What China’s Big Nation Complex Means for the Future of Asia

By Shannon Hayden —

Soldiers of the People's Liberation Army 1st Amphibious Mechanized Infantry Division stand for review. Source: TheJointStaff's flickr photostream, U.S. Government Work.

Soldiers of the People’s Liberation Army 1st Amphibious Mechanized Infantry Division stand for review. Source: TheJointStaff’s flickr photostream, U.S. Government Work.

In two years on the China desk in the Office of the Secretary of Defense, colleagues and I had frequent interactions with China’s People’s Liberation Army (PLA). They were our counterparts out of China’s embassy in Washington, and we had a cordial and productive working relationship. Our job was to help manage the defense relationship between the United States and China, which was characterized by growing cooperation and frequent high-level visits. As representatives of our respective governments, we also communicated on thornier aspects of the relationship.

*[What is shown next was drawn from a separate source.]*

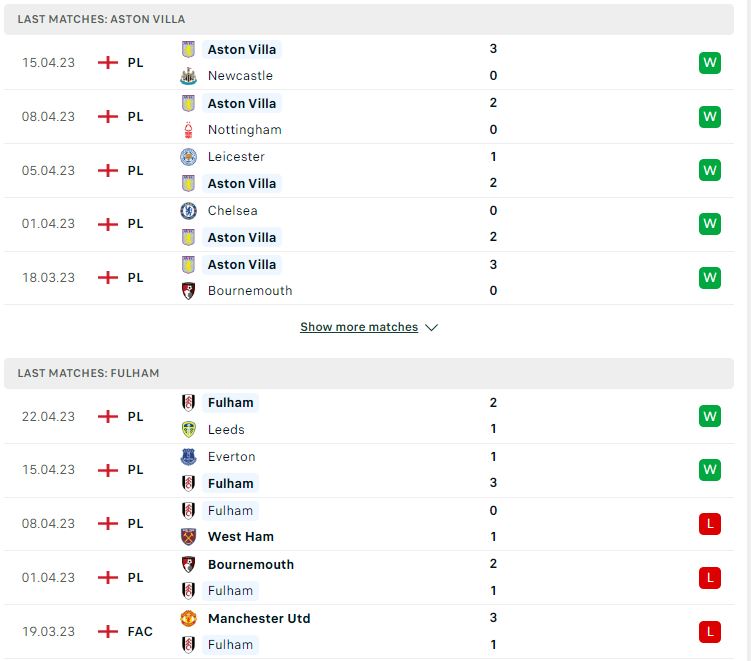Image resolution: width=751 pixels, height=661 pixels.
Task: Click the W badge for Everton vs Fulham
Action: (x=710, y=469)
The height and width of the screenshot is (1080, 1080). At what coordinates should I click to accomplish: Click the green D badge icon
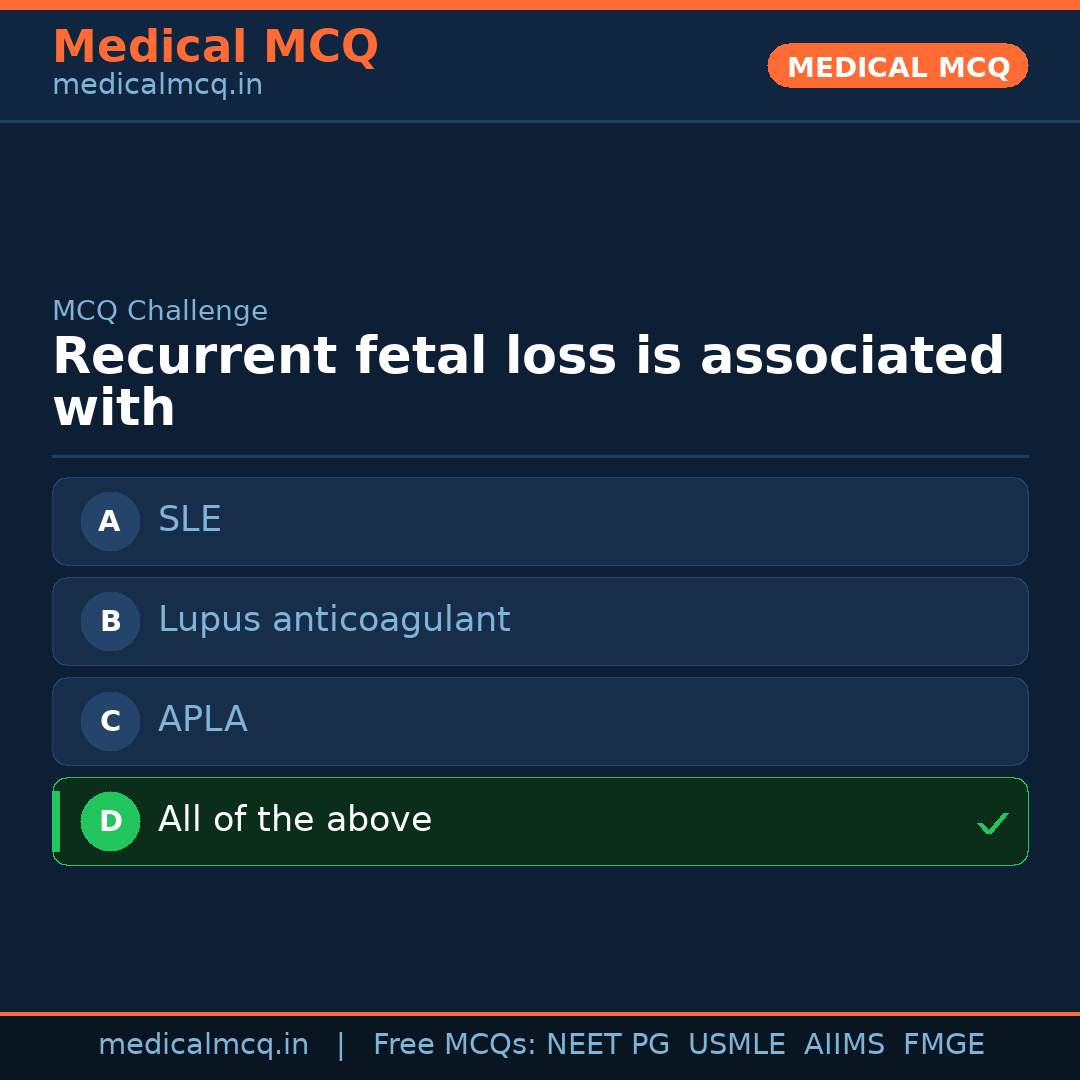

The PLA members sometimes offered clues to their mindset regarding their neighbors in the region. These hints didn’t come off as malicious, just presumptuous, and manifested mostly in asides and off-the-cuff remarks. Of course Vietnam should defer to its “big brother” and be silent. Yes, we can discuss the South China Sea, but the other countries’ claims are a joke. You could feel the frustration coming from our PLA counterparts when we pushed on any number of points. Their response, with varying levels of exasperation —“China is a big country. X is a small country. What more is there to say?” China does not see its neighbors as peers. This thinking is the result of thousands of years of experience and its position as the Middle Kingdom. How does this square with modern concepts of international law and dispute settlement?